Two months after its release in November 2022, OpenAI’s ChatGPT had 100 million active users, and suddenly tech corporations were racing to offer the public more “generative A.I.” Pundits compared the new technology’s impact to the Internet, or electrification, or the Industrial Revolution — or the discovery of fire.
Time will sort hype from reality, but one consequence of the explosion of artificial intelligence is clear: this technology’s environmental footprint is large and growing.
A.I. use is directly responsible for carbon emissions from non-renewable electricity and for the consumption of millions of gallons of fresh water, and it indirectly boosts impacts from building and maintaining the power-hungry equipment on which A.I. runs. As tech companies seek to embed high-intensity A.I. into everything from resume-writing to kidney transplant medicine and from choosing dog food to climate modeling, they cite many ways A.I. could help reduce humanity’s environmental footprint. But legislators, regulators, activists, and international organizations now want to make sure the benefits aren’t outweighed by A.I.’s mounting hazards.
“The development of the next generation of A.I. tools cannot come at the expense of the health of our planet,” Massachusetts Senator Edward Markey (D) said last week in Washington, after he and other senators and representatives introduced a bill that would require the federal government to assess A.I.’s current environmental footprint and develop a standardized system for reporting future impacts. Similarly, the European Union’s “A.I. Act,” approved by member states last week, will require “high-risk A.I. systems” (which include the powerful “foundation models” that power ChatGPT and similar A.I.s) to report their energy consumption, resource use, and other impacts throughout their systems’ lifecycle. The EU law takes effect next year.

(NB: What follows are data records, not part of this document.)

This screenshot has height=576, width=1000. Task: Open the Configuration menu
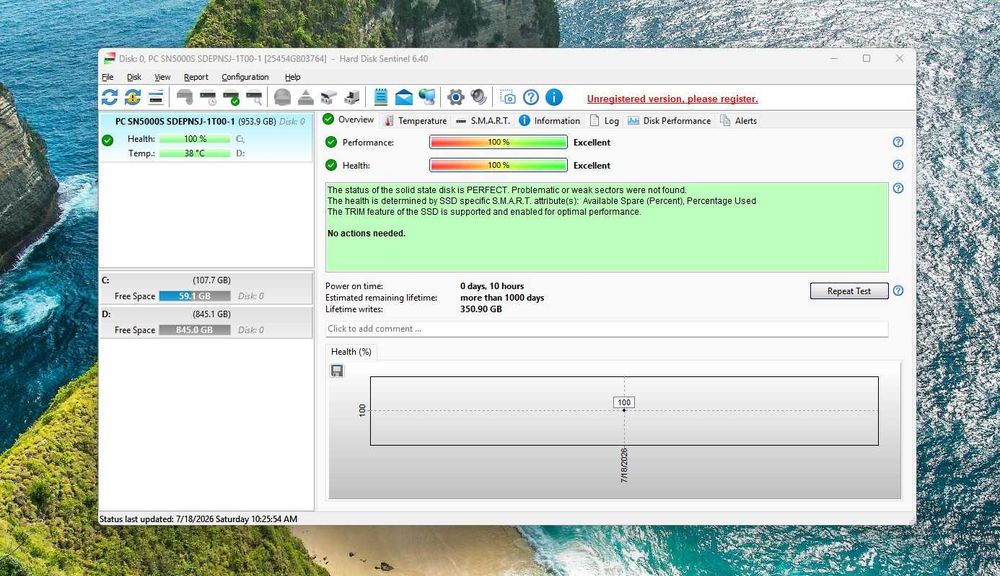245,77
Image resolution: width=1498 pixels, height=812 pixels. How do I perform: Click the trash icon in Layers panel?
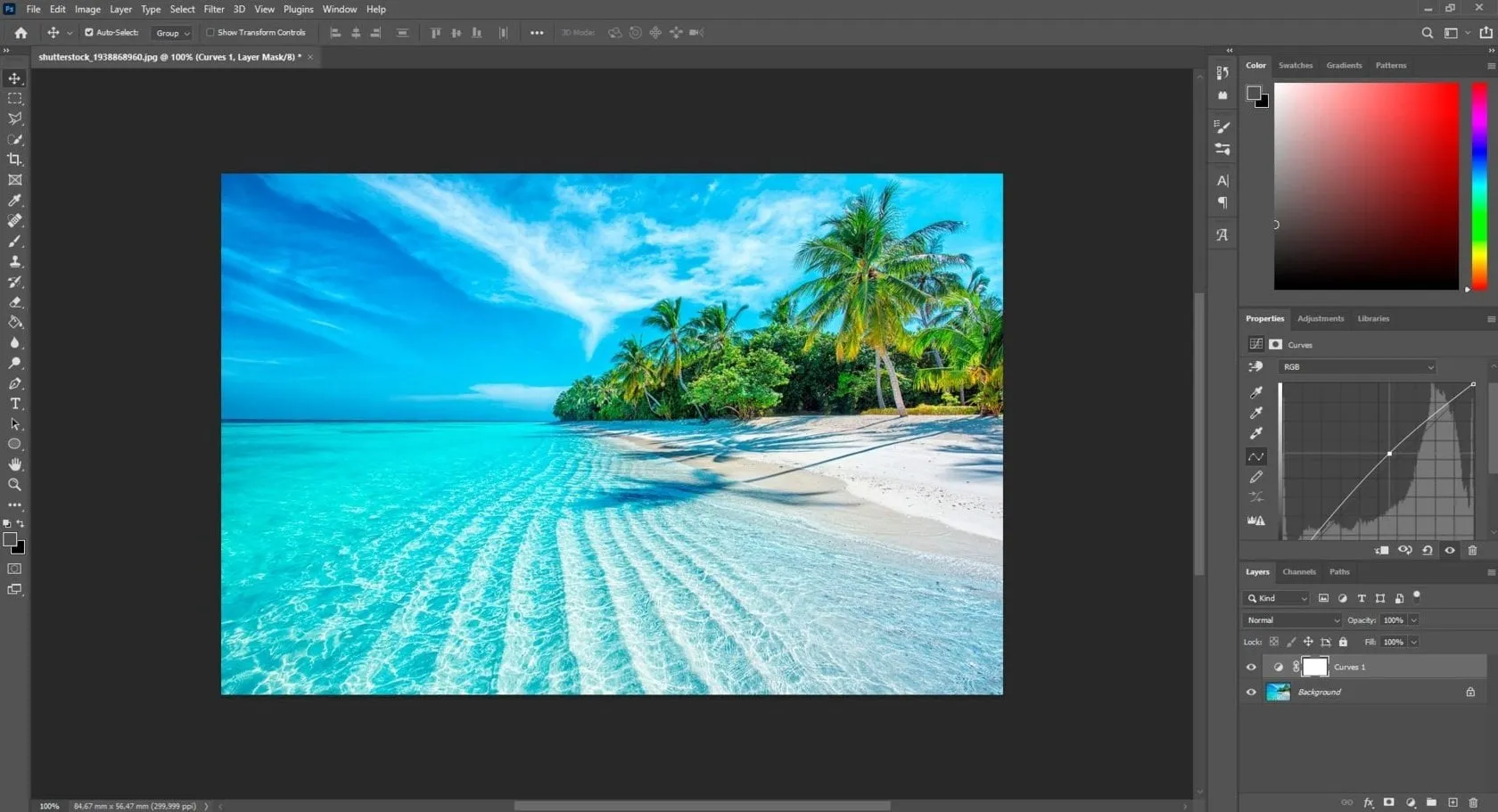tap(1473, 802)
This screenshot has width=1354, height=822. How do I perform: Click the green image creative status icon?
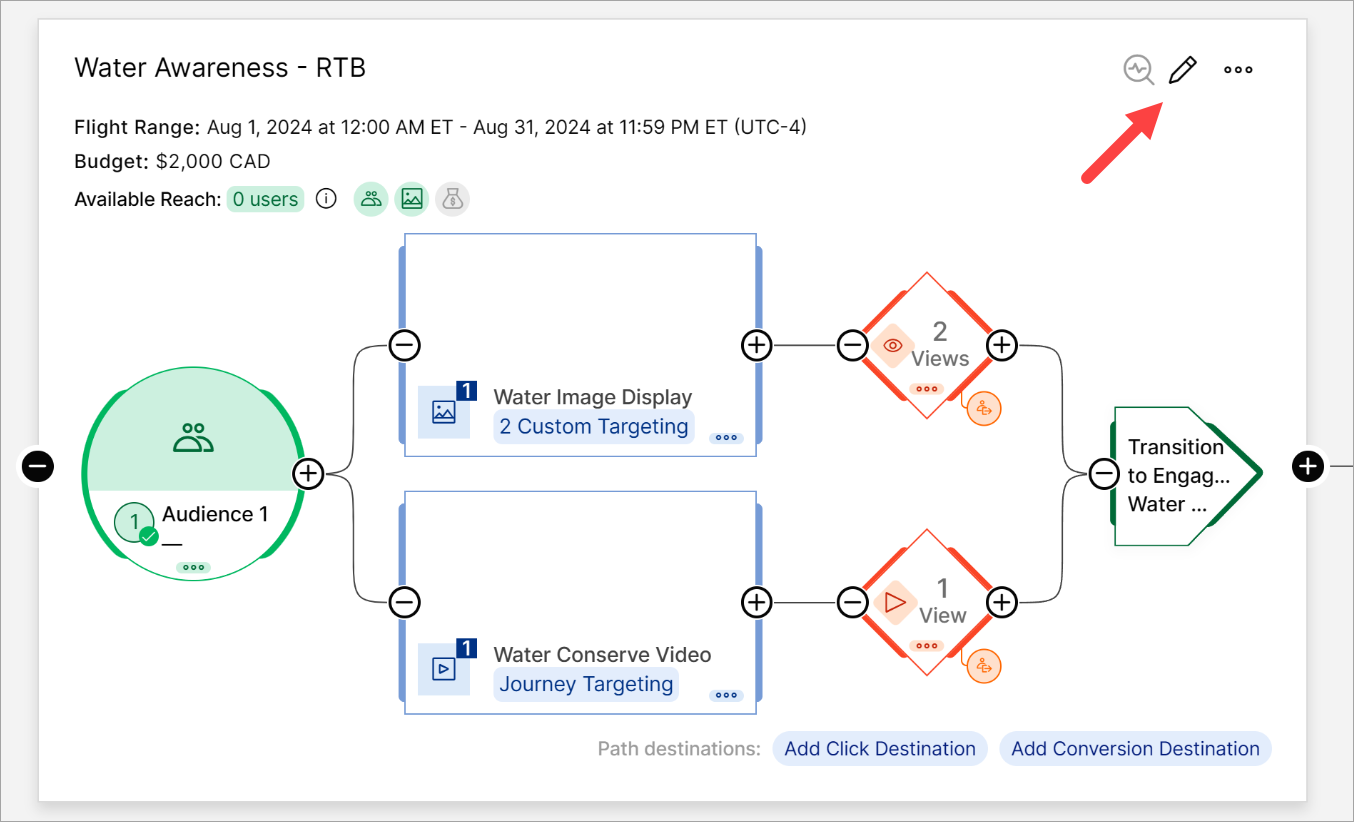(x=412, y=199)
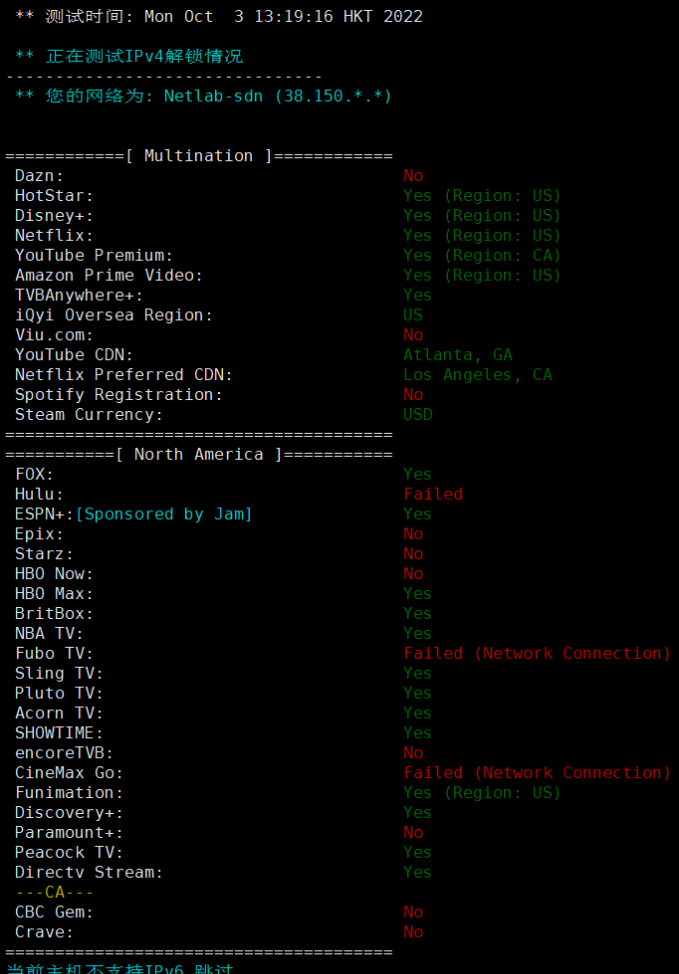Click the CA region divider label

[55, 892]
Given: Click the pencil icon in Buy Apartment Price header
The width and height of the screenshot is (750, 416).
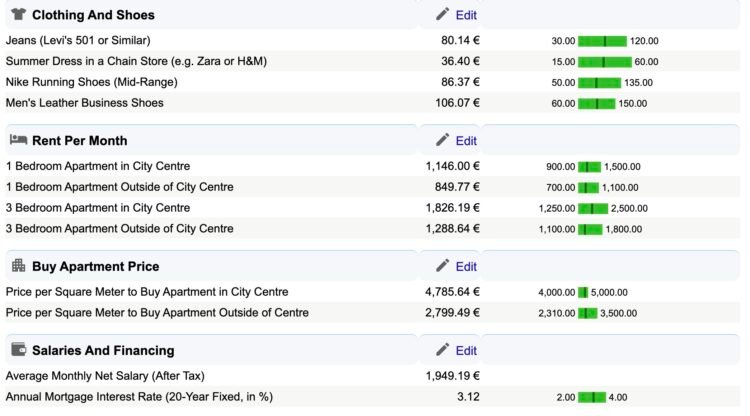Looking at the screenshot, I should 443,266.
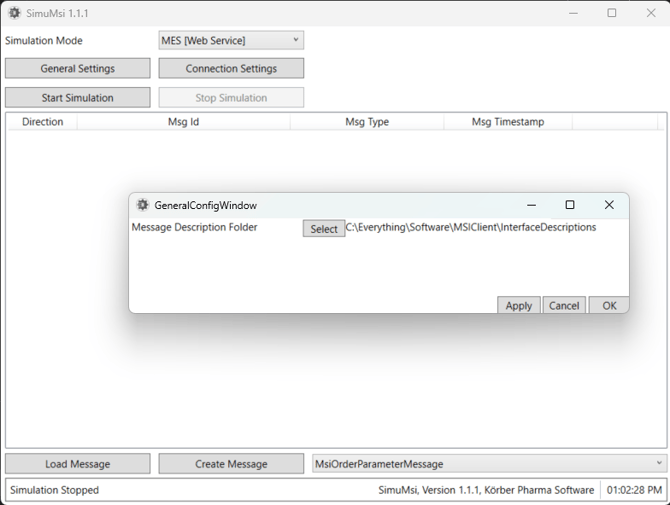Click the GeneralConfigWindow gear icon
The image size is (670, 505).
click(142, 205)
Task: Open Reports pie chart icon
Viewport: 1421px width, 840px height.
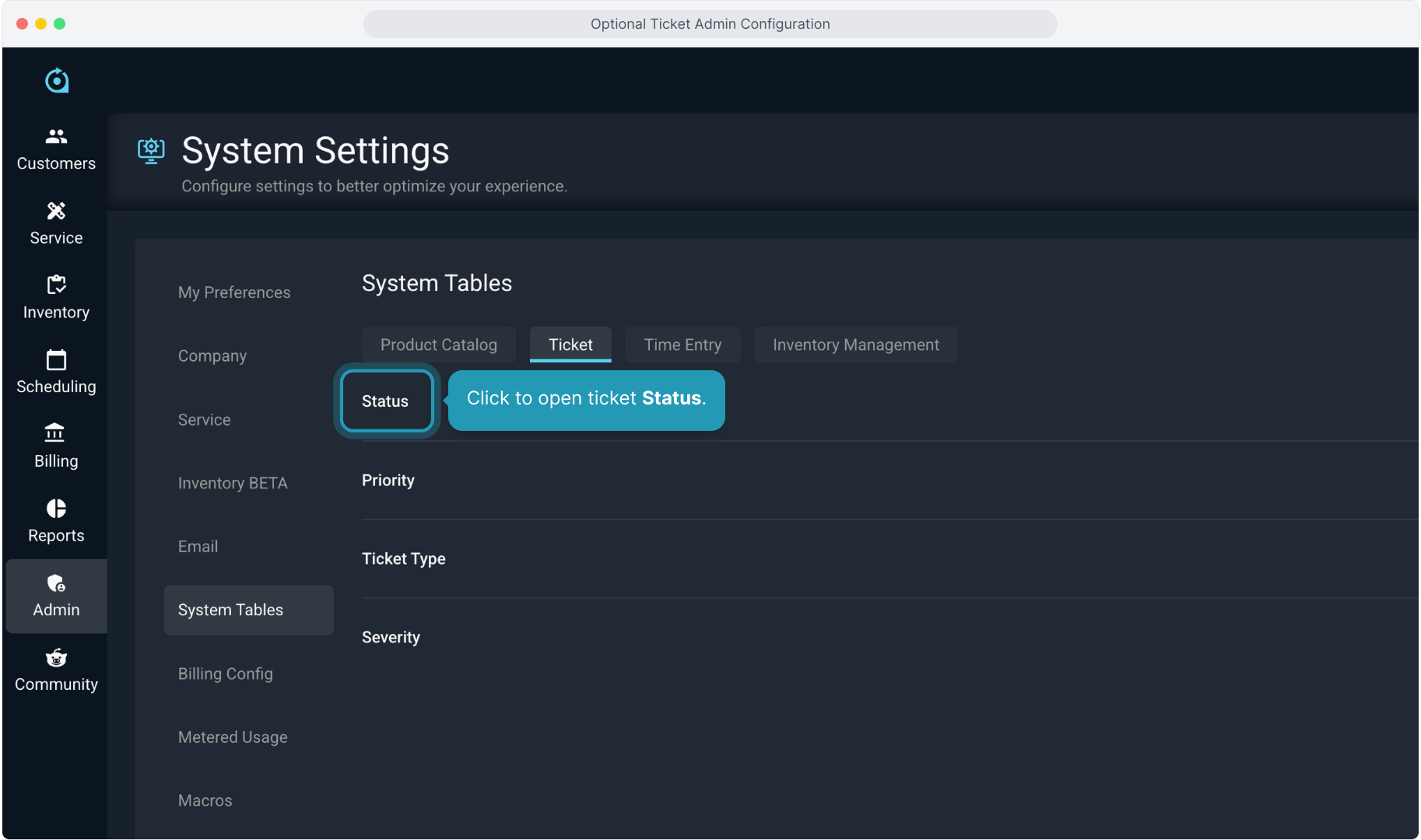Action: (56, 509)
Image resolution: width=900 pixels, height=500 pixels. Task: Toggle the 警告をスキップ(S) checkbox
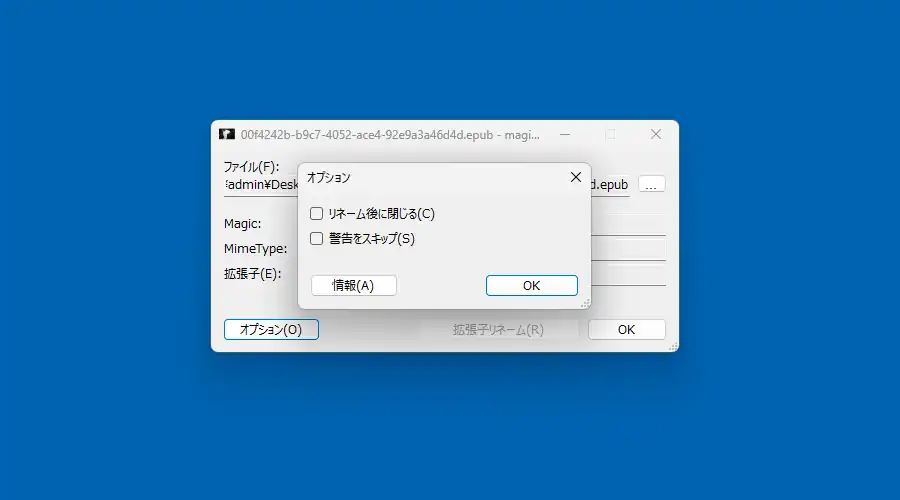(316, 238)
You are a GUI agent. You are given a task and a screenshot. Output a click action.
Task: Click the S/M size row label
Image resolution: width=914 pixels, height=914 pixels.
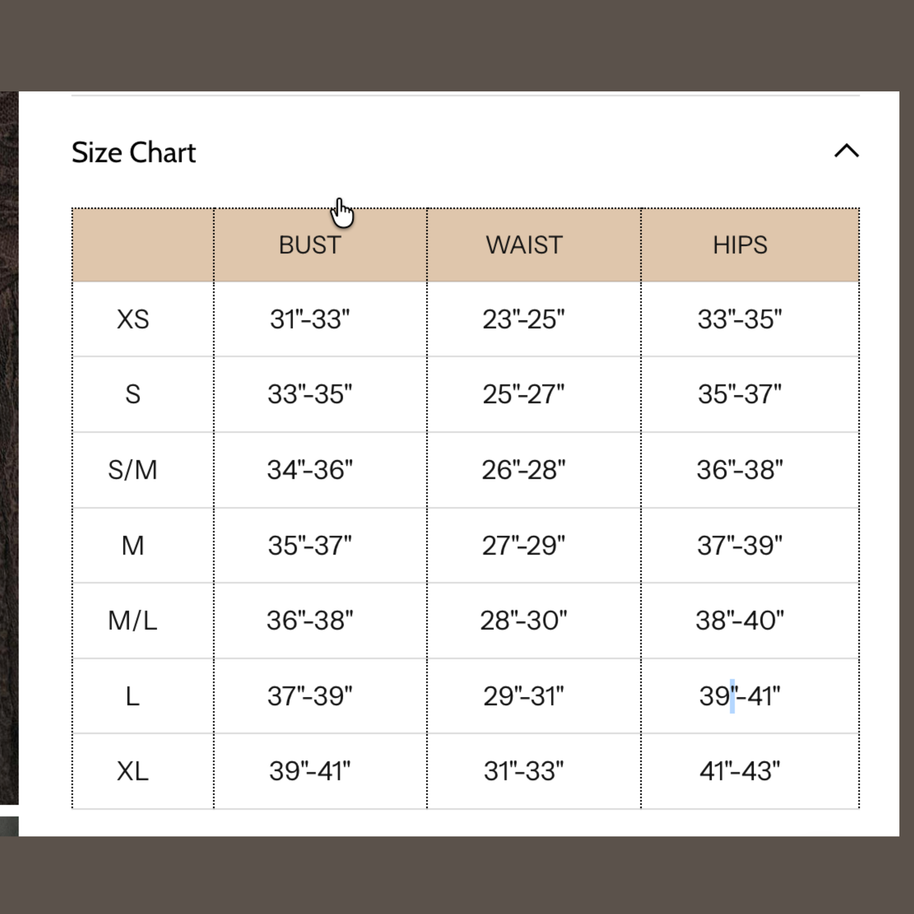click(x=133, y=470)
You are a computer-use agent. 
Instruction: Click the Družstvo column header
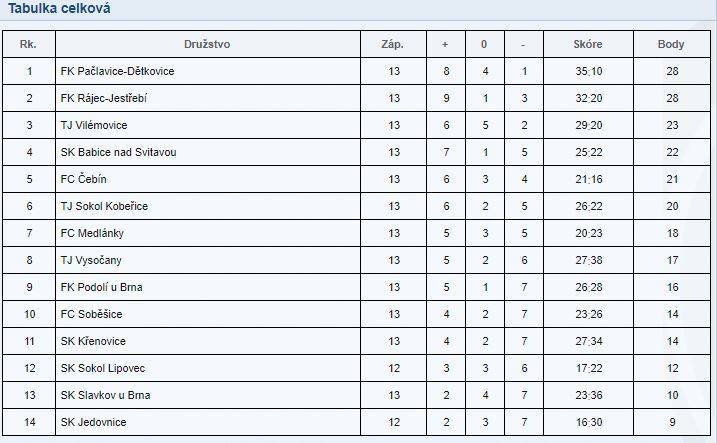click(x=207, y=44)
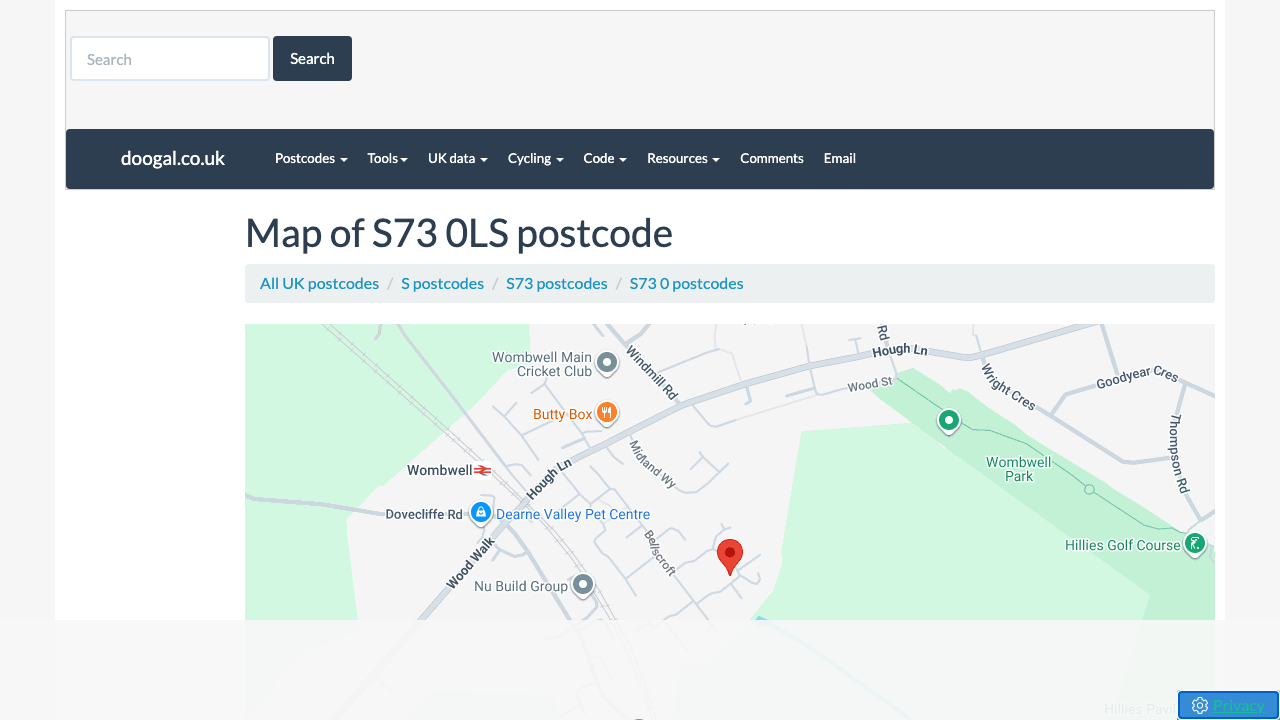1280x720 pixels.
Task: Click the Wombwell Main Cricket Club marker
Action: pos(606,362)
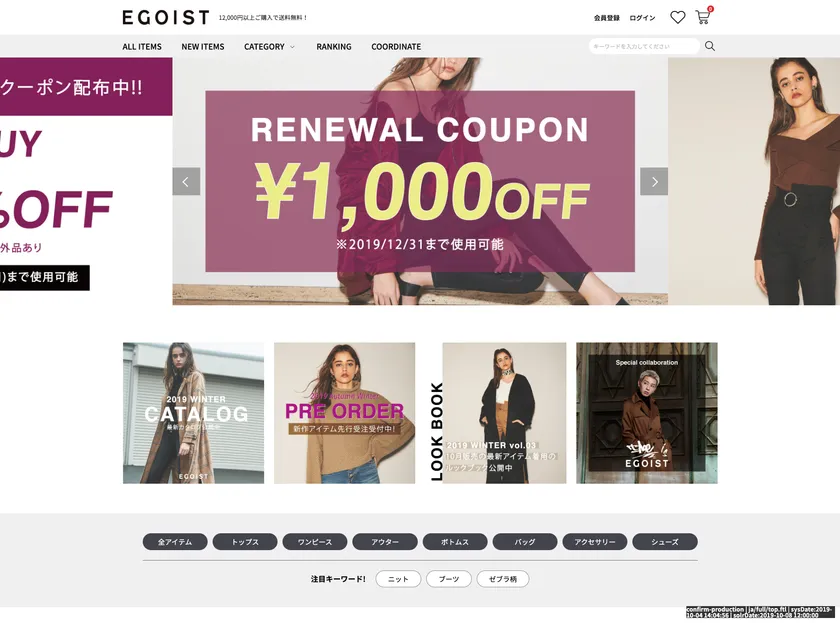840x623 pixels.
Task: Select the トップス category button
Action: [x=245, y=542]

Meanwhile, the International Organization for Standardization, a global network that develops standards for manufacturers, regulators, and others, says it will issue criteria for “sustainable A.I.” later this year. Those will include standards for measuring energy efficiency, raw material use, transportation, and water consumption, as well as practices for reducing A.I. impacts throughout its life cycle, from the process of mining materials and making computer components to the electricity consumed by its calculations. The ISO wants to enable A.I. users to make informed decisions about their A.I. consumption.